Media Kit
Bios, photos, and booking information for journalists, podcast hosts, conference organizers, and event planners.
Quick Pitch
Seth C. Oranburg is a Professor of Law specializing in corporate governance, securities regulation, digital assets, and institutional design. He has been published in the Stanford Journal of Blockchain Law & Policy, the Louisiana Law Review, and Bloomberg Law, with forthcoming articles in the Dartmouth Law Review and the Review of Banking & Financial Law at Boston University. He writes regular op-eds for the Washington Reporter, Washington Examiner, Daily Caller, and Daily Signal. He testified before the U.S. Commission on Civil Rights in 2025 and serves as Commissioner on the New Hampshire Commission to Study Stable Tokens.
Areas of Expertise
- Digital assets and cryptocurrency: CLARITY Act, GENIUS Act, stablecoin regulation, DeFi, decentralized autonomous organizations, the Howey test and securities classification.
- Corporate governance: board fiduciary duties, shareholder rights, Delaware corporate law, ESG disclosure, social media and corporate power.
- Securities regulation: capital formation, equity crowdfunding, the JOBS Act, accredited-investor rules, Reg CF, Reg A+.

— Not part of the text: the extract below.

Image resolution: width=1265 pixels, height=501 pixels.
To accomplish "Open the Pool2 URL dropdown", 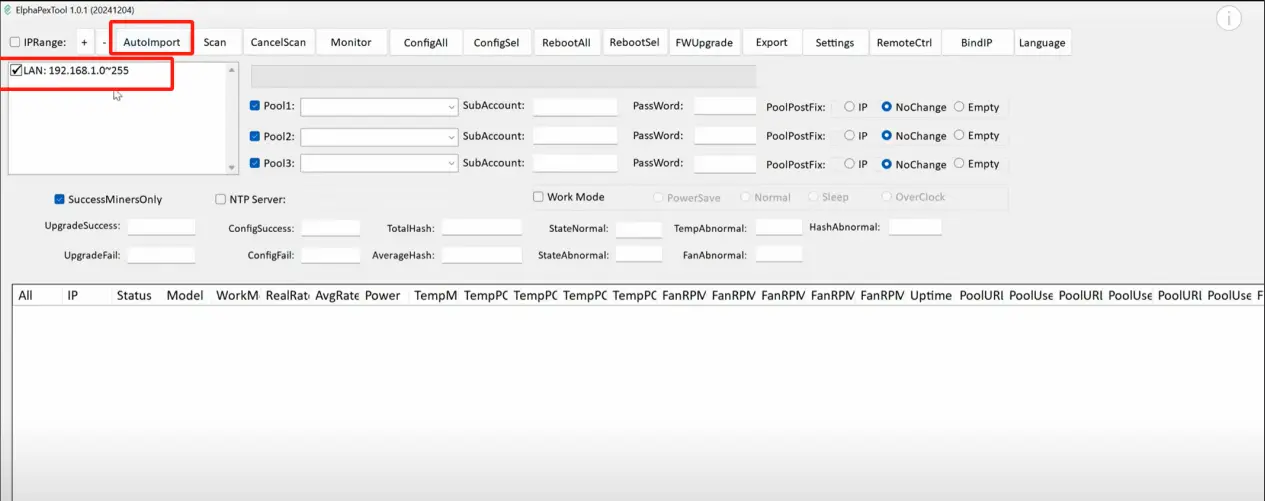I will (451, 136).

- University governance: nonprofit board accountability, the sovereign-charities framework, campus governance and free speech, antisemitism and institutional integrity.

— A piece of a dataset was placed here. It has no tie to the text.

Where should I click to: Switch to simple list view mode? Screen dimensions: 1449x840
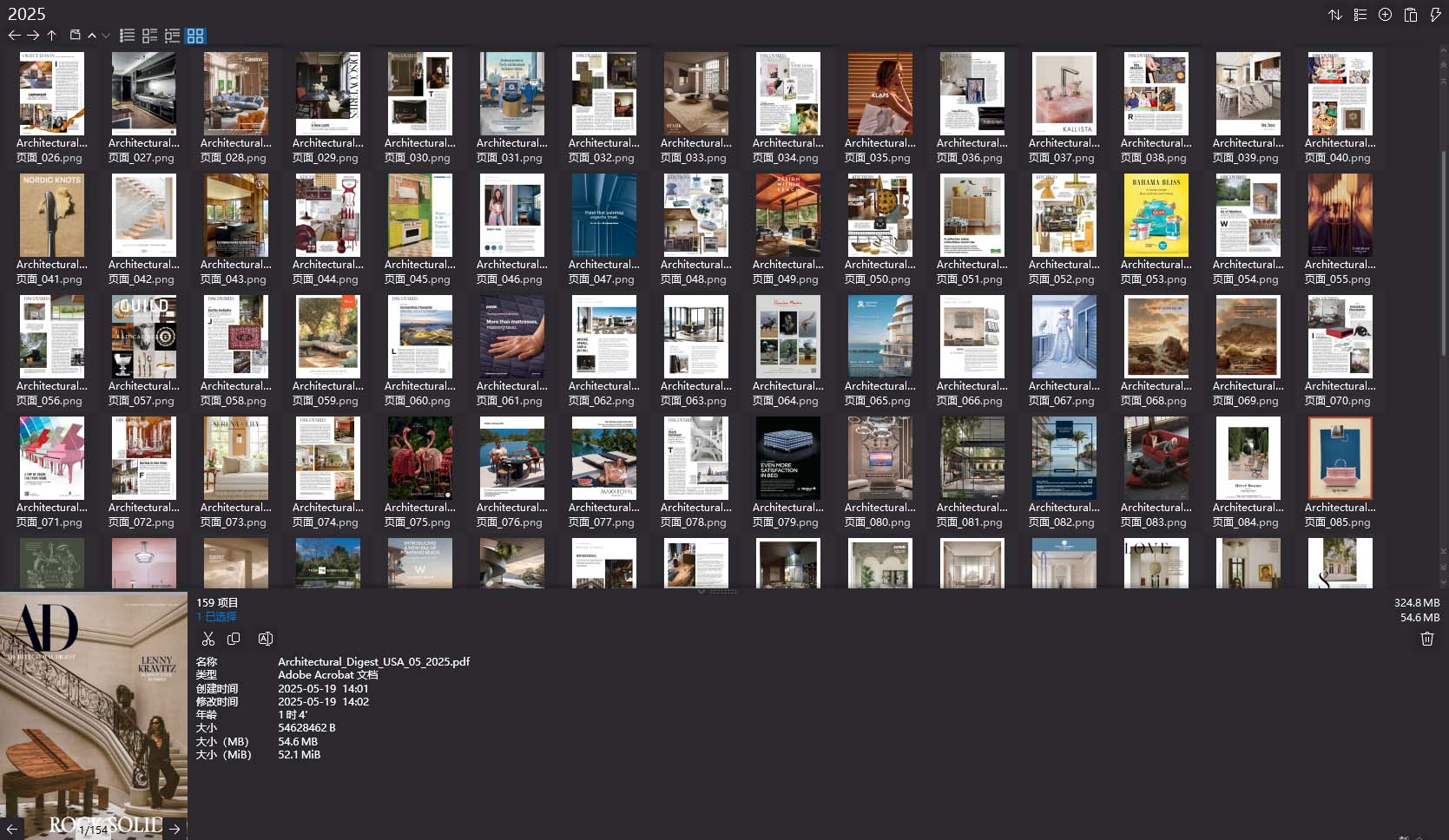pos(128,36)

- Contract law and trade secrets: reasonable royalties, valuation of uncertain trade secrets, contractual intent in algorithmic transactions.

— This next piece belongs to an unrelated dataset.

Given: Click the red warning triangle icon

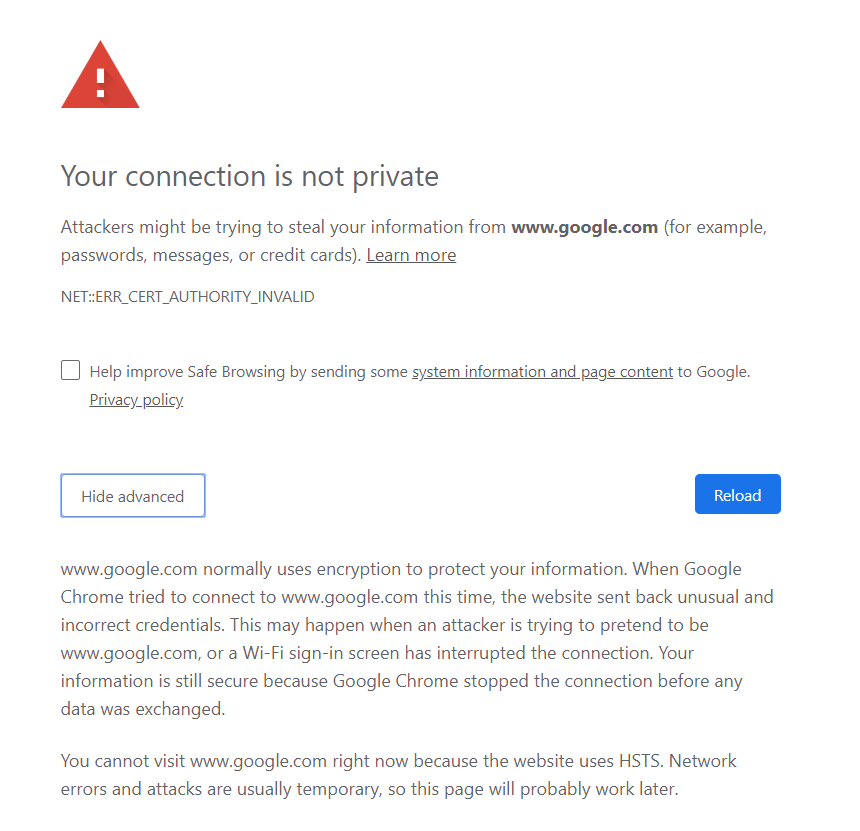Looking at the screenshot, I should 100,76.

- The gig economy and labor markets: worker classification, platform accountability, transaction-cost economics of employment.
Short Bio (50 words)
Seth C. Oranburg is a Professor of Law and scholar of corporate governance, securities regulation, and digital assets. He has authored eight books and over fifty publications, testified before federal commissions, and writes regular commentary in national outlets including Bloomberg Law and the Washington Reporter.
Medium Bio (150 words)
Seth C. Oranburg is a three-time award-winning Professor of Law whose research examines how legal rules create and destroy governance in organizations, markets, and civil society. His scholarship spans corporate law, securities regulation, contracts, trade secrets, and digital assets. He has published in the Stanford Journal of Blockchain Law & Policy, the Louisiana Law Review, the Mercer Law Review, and Bloomberg Law, with forthcoming articles in the Dartmouth Law Review and the Review of Banking & Financial Law at Boston University. He has authored eight books. Before becoming a professor, Oranburg practiced venture finance and emerging-company law at Fenwick & West in Silicon Valley and antitrust law at Cadwalader, Wickersham & Taft in Washington, DC. He graduated with honors from the University of Chicago Law School and magna cum laude from the University of Florida. He is licensed in New Hampshire, California, and the District of Columbia.
Long Bio (300 words)
Seth C. Oranburg is a Professor of Law and a three-time teaching-award recipient whose work examines how law creates, supports, and destroys governance in organizations, markets, and civil society. His current scholarship clusters around four areas: digital asset regulation (including stablecoin policy and the CLARITY Act framework for token classification), corporate governance (including Delaware corporate law reform and the social-media-and-corporate-power problem), university governance (the sovereign-charities framework, identity-based exclusion at elite institutions), and trade secret valuation.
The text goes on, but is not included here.